---------- Fragmento del texto

Los dos formaron parte de los vencedores en la Segunda Guerra Mundial pero nunca fueron aliados por simbiosis, si no por interés natural, de aniquilar el avance en las ambiciones de dominar territorios por parte de Alemania, Italia y Japón.

De hecho, históricamente, esta gran conflagración podría haber concluido un año y medio antes (evitando  muchas pérdidas en vidas humanas) pero Winston Churchill, primer ministro de Reino Unido, recelaba a más no poder del ruso Iósif Stalin porque temía que, una vez alcanzado suelo europeo y minado el poderío de Hitler, el apetito del dictador no se contuviera y terminase arrasando con Europa bajo su bota.

Al final se unieron para derrocar a los agresores, empero, una vez concluida la guerra, el mundo bipolar quedó dividido en dos bloques ideológicos, y por ende confrontados: los buenos y los malos -se nos dijo- aunque unidos contuvieron a los fascistas.

--------------------

▶ **Ejercicio 1**: Reescribe el fragmento sobre la Segunda Guerra Mundial desde "De hecho, históricamente, esta" hasta "a los fascistas.", ambos incluidos, cambiando el nombre "Iósif Stalin" por "José Stalin".

---------- Listado del ejercicio

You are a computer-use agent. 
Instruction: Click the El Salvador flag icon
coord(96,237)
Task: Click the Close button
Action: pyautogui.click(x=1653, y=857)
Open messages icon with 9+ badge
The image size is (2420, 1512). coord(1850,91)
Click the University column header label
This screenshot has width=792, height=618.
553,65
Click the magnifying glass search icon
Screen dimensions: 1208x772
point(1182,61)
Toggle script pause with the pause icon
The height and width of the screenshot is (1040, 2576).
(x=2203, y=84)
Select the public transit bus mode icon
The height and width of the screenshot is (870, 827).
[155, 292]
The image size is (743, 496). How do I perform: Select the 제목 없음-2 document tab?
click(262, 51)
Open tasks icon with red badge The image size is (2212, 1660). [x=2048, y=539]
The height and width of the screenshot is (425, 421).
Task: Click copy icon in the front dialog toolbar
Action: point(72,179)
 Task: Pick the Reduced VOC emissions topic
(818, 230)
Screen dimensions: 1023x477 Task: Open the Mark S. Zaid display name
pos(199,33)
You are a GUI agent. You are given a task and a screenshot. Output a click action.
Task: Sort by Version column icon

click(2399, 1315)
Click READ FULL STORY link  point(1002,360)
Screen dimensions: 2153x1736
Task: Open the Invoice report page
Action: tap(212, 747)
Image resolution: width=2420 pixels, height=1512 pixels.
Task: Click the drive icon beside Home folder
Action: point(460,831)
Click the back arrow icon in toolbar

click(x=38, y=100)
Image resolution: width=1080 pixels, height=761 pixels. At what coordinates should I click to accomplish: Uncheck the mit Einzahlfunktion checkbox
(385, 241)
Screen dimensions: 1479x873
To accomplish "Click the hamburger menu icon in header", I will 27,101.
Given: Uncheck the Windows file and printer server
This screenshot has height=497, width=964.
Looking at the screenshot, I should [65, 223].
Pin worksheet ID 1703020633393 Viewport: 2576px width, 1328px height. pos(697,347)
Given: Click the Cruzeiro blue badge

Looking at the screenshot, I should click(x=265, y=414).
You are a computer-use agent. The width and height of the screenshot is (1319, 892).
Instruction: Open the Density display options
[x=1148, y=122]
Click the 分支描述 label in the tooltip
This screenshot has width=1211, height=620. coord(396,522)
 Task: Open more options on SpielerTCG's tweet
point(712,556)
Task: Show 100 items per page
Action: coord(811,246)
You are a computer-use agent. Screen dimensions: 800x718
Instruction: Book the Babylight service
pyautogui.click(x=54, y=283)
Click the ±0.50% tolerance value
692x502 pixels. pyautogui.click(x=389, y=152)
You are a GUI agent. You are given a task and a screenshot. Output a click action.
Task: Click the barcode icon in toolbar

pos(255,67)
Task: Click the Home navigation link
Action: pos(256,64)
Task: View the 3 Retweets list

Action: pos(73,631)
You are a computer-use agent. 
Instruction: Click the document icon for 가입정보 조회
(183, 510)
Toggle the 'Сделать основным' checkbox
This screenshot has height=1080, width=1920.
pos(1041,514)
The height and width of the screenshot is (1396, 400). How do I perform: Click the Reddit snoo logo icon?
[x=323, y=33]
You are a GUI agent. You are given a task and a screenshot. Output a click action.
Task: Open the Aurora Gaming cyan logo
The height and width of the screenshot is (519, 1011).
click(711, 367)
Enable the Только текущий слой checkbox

--------------------

▶ **Ejercicio 2**: Reúne y copia todas las líneas del listado que contengan la cadena "size". Distingue entre mayúsculas y minúsculas.

▶ **Respuesta completa 1**:
De hecho, históricamente, esta gran conflagración podría haber concluido un año y medio antes (evitando  muchas pérdidas en vidas humanas) pero Winston Churchill, primer ministro de Reino Unido, recelaba a más no poder del ruso José Stalin porque temía que, una vez alcanzado suelo europeo y minado el poderío de Hitler, el apetito del dictador no se contuviera y terminase arrasando con Europa bajo su bota.

Al final se unieron para derrocar a los agresores, empero, una vez concluida la guerra, el mundo bipolar quedó dividido en dos bloques ideológicos, y por ende confrontados: los buenos y los malos -se nos dijo- aunque unidos contuvieron a los fascistas.

▶ **Respuesta completa 2**:
The image size is (2420, 1512). coord(1850,91)
The image size is (743, 496). How do I perform: Select the 제목 없음-2 document tab?
Open tasks icon with red badge The image size is (2212, 1660). [x=2048, y=539]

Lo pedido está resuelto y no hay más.